To use multithreading for cloud-based cutouts, set the threads argument in cube_cut to the number of threads you want to use. Alternatively, you can set threads to "auto", which will set the number of threads based on the CPU count of your machine. Note that Total Time results may vary from machine to machine.

>>> from astrocut import CutoutFactory
>>> from astropy.coordinates import SkyCoord

>>> my_cutter = CutoutFactory()
>>> coord = SkyCoord(217.42893801, -62.67949189, unit="deg", frame="icrs")
>>> cutout_size = 30
>>> cube_file = "s3://stpubdata/tess/public/mast/tess-s0038-2-2-cube.fits"

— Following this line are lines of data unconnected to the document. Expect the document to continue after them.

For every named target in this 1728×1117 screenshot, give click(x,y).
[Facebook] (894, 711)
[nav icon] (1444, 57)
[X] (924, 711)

>>> cut_factory.cube_cut(cube_file, coordinates=coord, cutout_size=cutout_size,
...                      verbose=True, threads="auto") 
Using WCS from row 1852 out of 3705
Cutout center coordinate: 217.42893801,-62.67949189
xmin,xmax: [1572 1602]
ymin,ymax: [852 882]
Image cutout cube shape: (3705, 30, 30)
Uncertainty cutout cube shape: (3705, 30, 30)
Maximum distance between approximate and true location: 3.6009402965268847e-05 deg
Error in approximate WCS (sigma): 0.0003207242331953156
Target pixel file: ./tess-s0038-2-2_217.428938_-62.679492_30x30_astrocut.fits

WARNING: VerifyWarning: Card is too long, comment will be truncated. [astropy.io.fits.card]

Write time: 0.54 sec
Total time: 4.3 sec

The same call made without multithreading enabled will result in a longer processing time, depending on the cutout size. Note that multithreading is disabled by default.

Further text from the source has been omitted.